*To do:* The data below holds a line containing "You are a GUI" and a line containing "Task: Click the"; please quote exactly those two lines and every line between them, and nothing else.

*Supplied data:*
== Segment start ==
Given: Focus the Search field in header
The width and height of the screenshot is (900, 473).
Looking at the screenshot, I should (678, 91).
== Segment end ==
== Segment start ==
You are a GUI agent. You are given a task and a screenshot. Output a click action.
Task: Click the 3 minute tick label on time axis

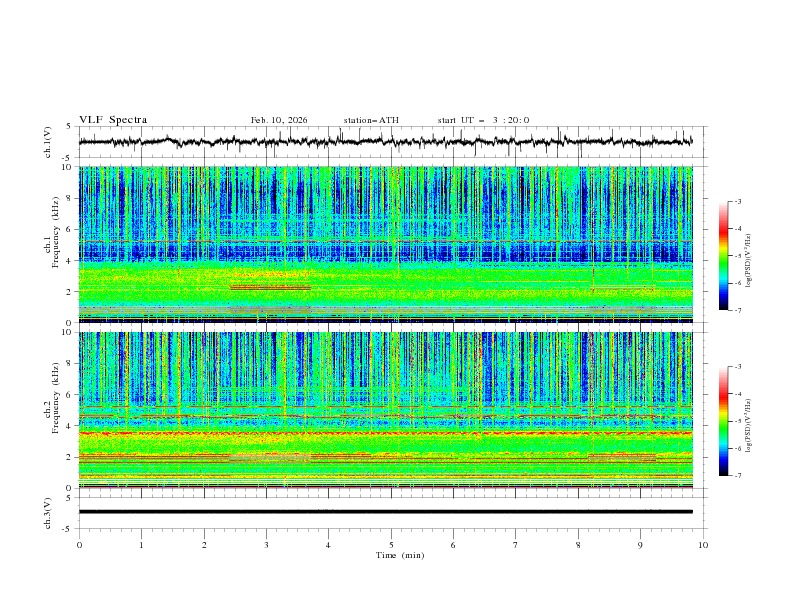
== Segment end ==
== Segment start ==
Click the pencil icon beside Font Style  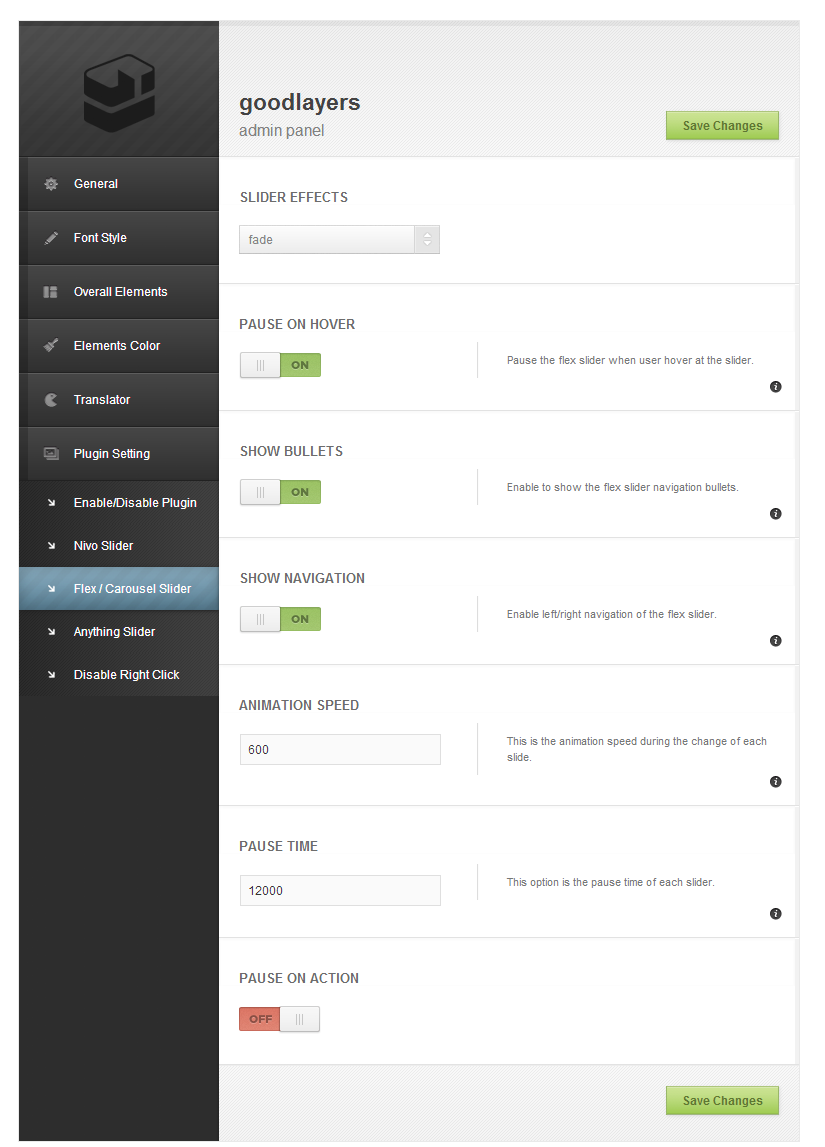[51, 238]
== Segment end ==
*Result below:*
You are a GUI agent. You are given a task and a screenshot. Output a click action.
Task: Click the 3 minute tick label on time axis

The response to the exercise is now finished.